Summarize the article below on criminal background checks in three sentences.

** DOCUMENT EXTRACT follows **

Home Health & Hospice Week

Survey & Certification:

Make Criminal Background Checks A Priority Before Surveyors Do

CMS's background check program for HHAs, hospices is running in 10 states so far.

How tight are your criminal background check policies and procedures? Now's the time to double check.

For the first time, L795 was in the list of top 10 tags cited in hospice surveys, said Kim Roche with the Centers for Medicare & Medicaid Services, at the National Association for Home Care & Hospice's March on Washington conference March 28.

L795 is the tag for the first part of the criminal background check standard: "The hospice must obtain a criminal background check on all hospice employees who have direct patient contact or access to patient records. Hospice contracts must require that all contracted entities obtain criminal background checks on contracted employees who have direct patient contact or access to patient records."

And background checks aren't just a hospice issue. CMS is hard at work on the National Background Check Program, Roche noted at the conference.

What it is: The program "will help identify 'best practices' for long term care providers to determine whether a job seeker has any kind of criminal history or other disqualifying background that could make them unsuitable to work directly with long term care clients/ residents," CMS says on its website. The program includes several different longterm care provider types, including home health agencies and hospices.

The program now has 10 states, which receive federal matching funds for participating, according to CMS's Karen Schoeneman, speaking during a March 17 SNF/LTC Open Door Forum.

The states in the program to date include Alaska, Delaware, the District of Columbia, Florida, Missouri, Rhode Island, Connecticut, Illinois, New Mexico, and California, she reported. States and territories still have to time to get in the program. The background check program is expected to run until around the fall of 2013, Schoeneman added. "After that time, [the HHS Office of Inspector General] is going to do an evaluation and a report to Congress."

More States Getting On Board

The program's impact isn't limited to just those states. "Many other states are still considering the possibility of taking advantage of the new background check program," CMS says. "CMS has engaged a national contractor to assist all States in these efforts, including States that have not yet applied to be part of the national program."

Plus: CMS just closed a second solicitation period in mid-February that may result in more states participating in the background check program. And "CMS is considering issuance of a third solicitation in the near future," the agency adds.

Under the program the FBI is helping to implement, a background check requires for each prospective employee a criminal history search of both state and FBI records as well as other state resources such as the nurse aide registry, CMS notes.

Warning: Background check scrutiny of all post-acute providers may increase, thanks to a recent OIG report that found a whopping 92 percent of sampled nursing facilities had employed at least one person with a criminal conviction.

** End of DOCUMENT EXTRACT **
** INPUT DATA follows **

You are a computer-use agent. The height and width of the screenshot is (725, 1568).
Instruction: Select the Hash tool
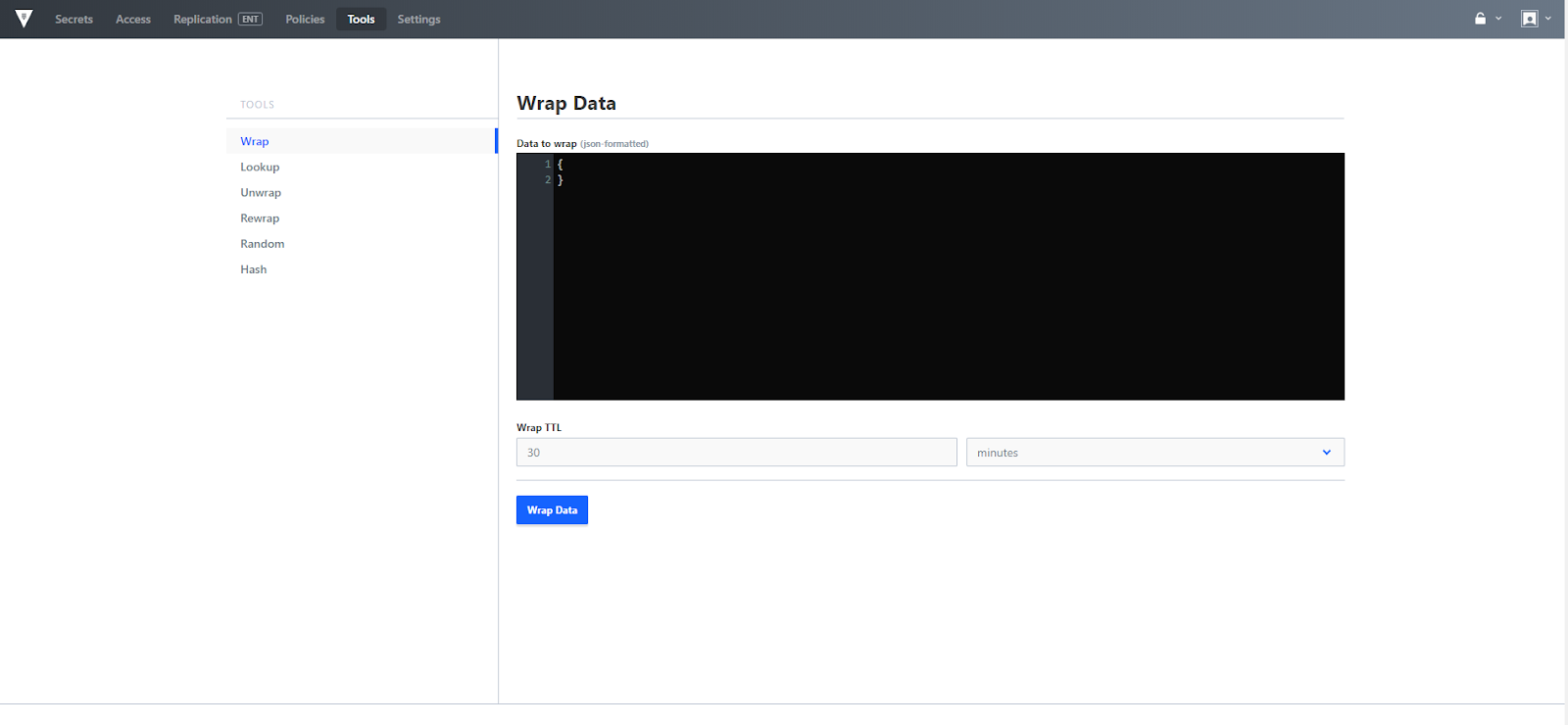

** End of INPUT DATA **
** INPUT DATA follows **

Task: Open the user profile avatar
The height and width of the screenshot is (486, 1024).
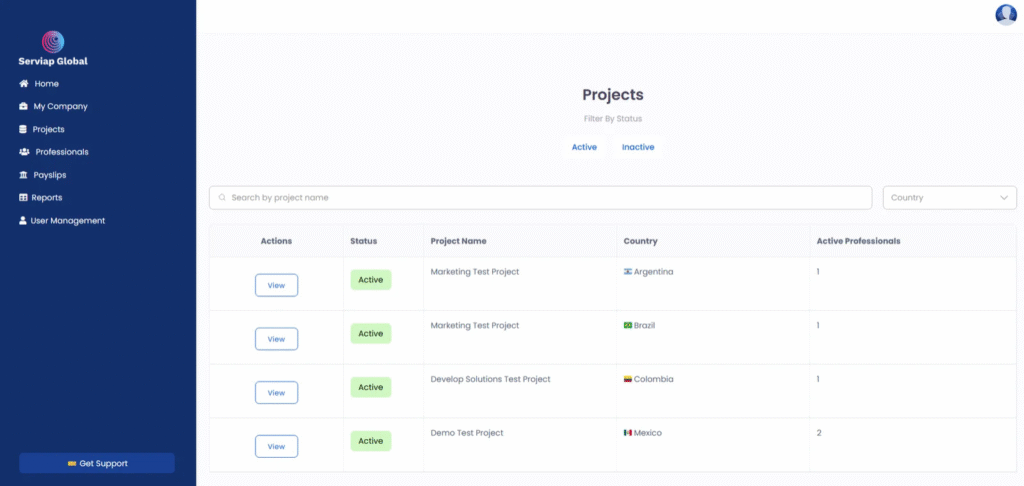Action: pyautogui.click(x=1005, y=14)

** End of INPUT DATA **

WRITTEN ANSWER
For the first time, L795, the tag for the first part of the hospice criminal background check standard, was among the top 10 tags cited in hospice surveys, according to Kim Roche of the Centers for Medicare & Medicaid Services. CMS's National Background Check Program, which covers several long-term care provider types including home health agencies and hospices, now has 10 states receiving federal matching funds. The program is expected to run until around the fall of 2013, and scrutiny of all post-acute providers may increase after an OIG report found that 92 percent of sampled nursing facilities had employed at least one person with a criminal conviction.